The third factor is the downfall of stock markets. A surge of money into the economy, such as a U.S. government stimulus package, “is going to stabilize our markets,” he said. However, such has yet to formally be announced by the Trump administration.
These three factors, especially the third, aren’t boding well for commodities, Georgy warned.
“Hopefully we will be getting into the idea of starting to divorce ourselves a little from the watching the financial industry and start looking at where we should be right now,” he said.
Although the U.S. Department of Agriculture (USDA) issued its supply and demand report on Tuesday the markets paid very little attention to it, Georgy said.
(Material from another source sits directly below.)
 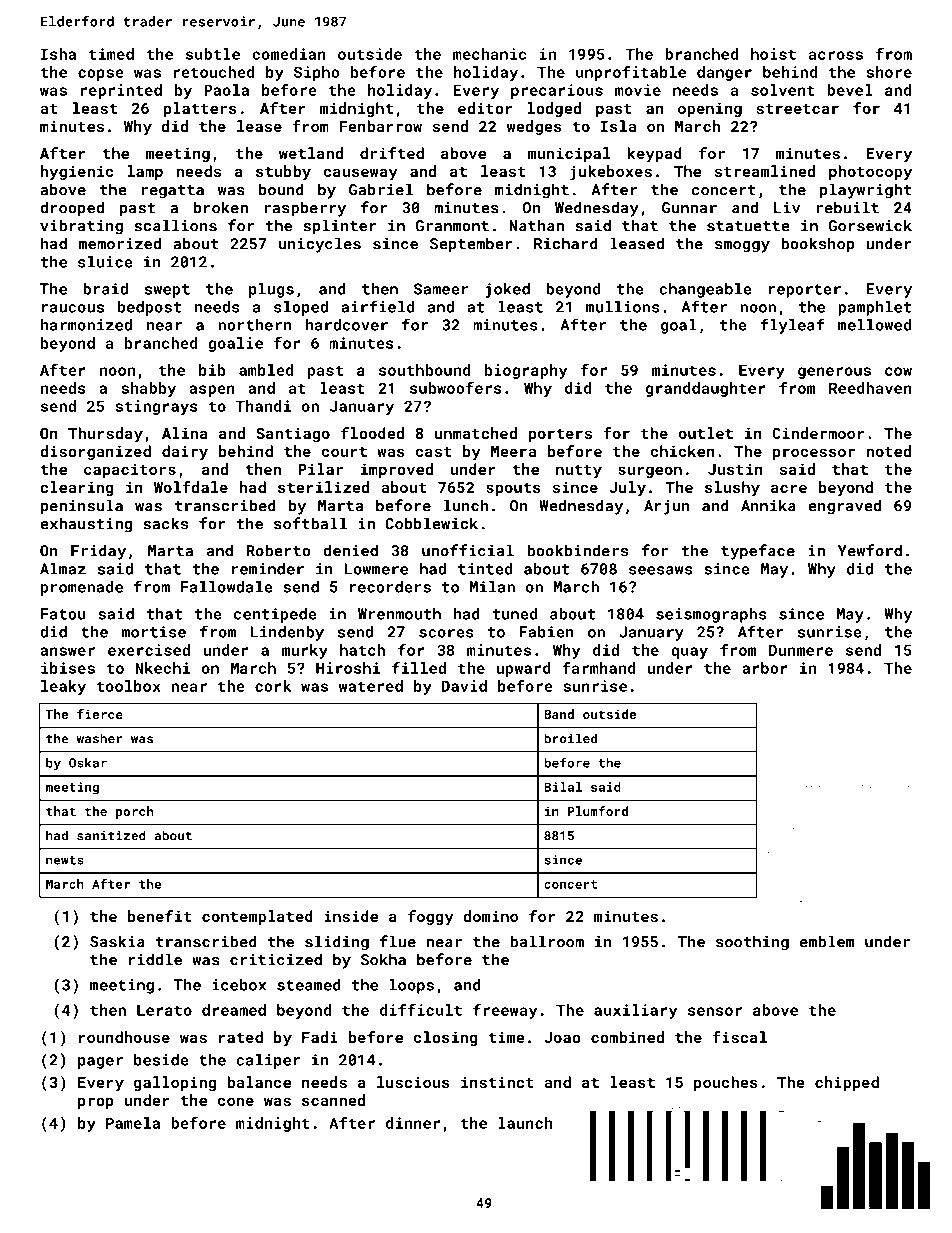 What do you see at coordinates (752, 943) in the screenshot?
I see `soothing` at bounding box center [752, 943].
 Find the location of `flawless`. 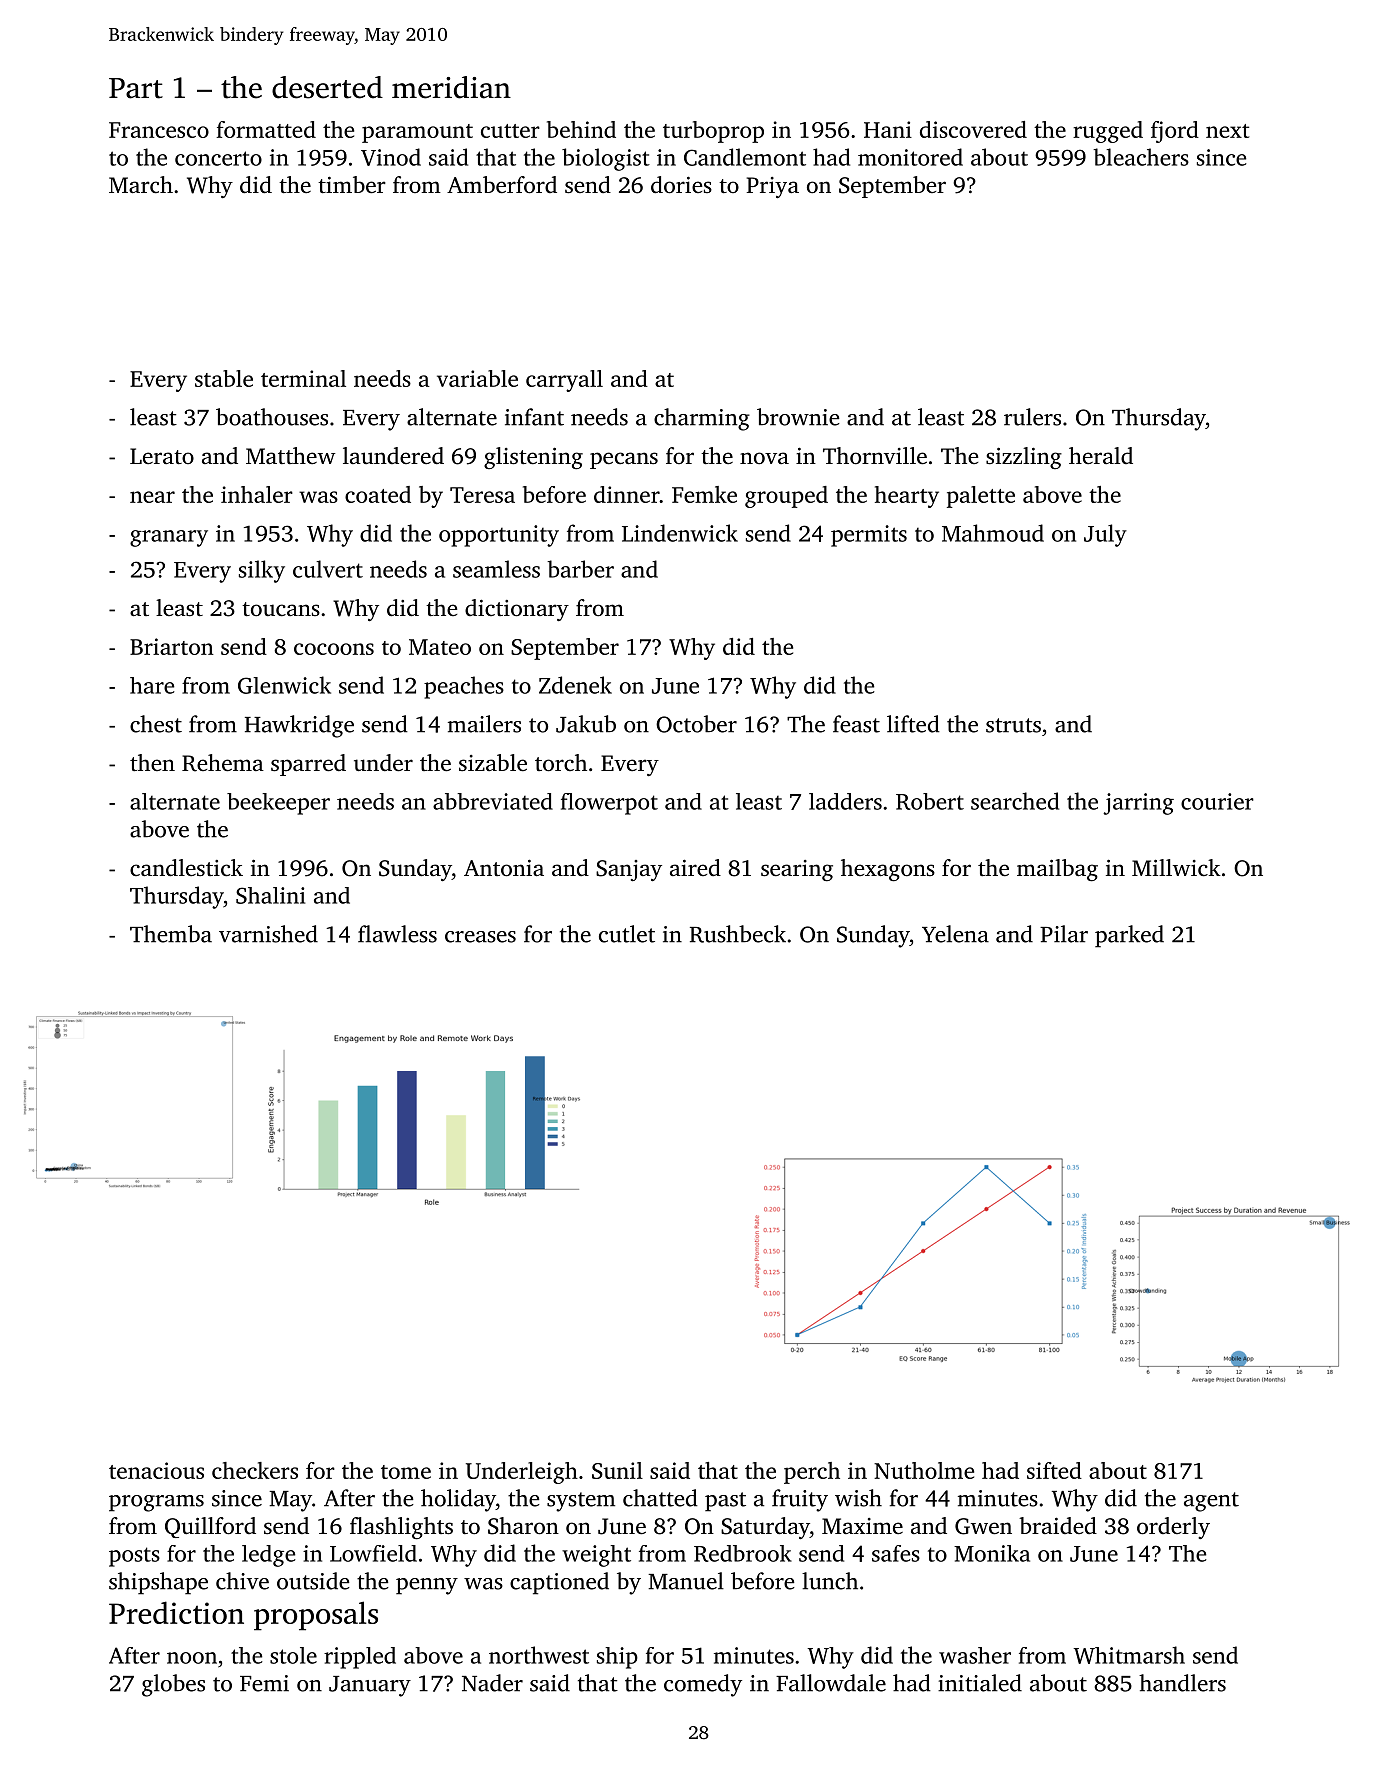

That’s partly because the department didn’t alter its forecasts for U.S. corn, soybeans and wheat. USDA did make a few changes to its global outlook, such as upping its projections for corn production in South Africa from 14.5 million tonnes to 16 million. Also, USDA increased its forecast for soybean production in Argentina and Brazil by one million tonnes each, to 54 million and 126 million respectively.
Come March 31 there will two USDA reports that could generate significant reactions in the markets. One will be the report on planting intentions in the U.S., and the second will be the U.S. grain stocks as of March 1.
— Glen Hallick reports for MarketsFarm from Winnipeg.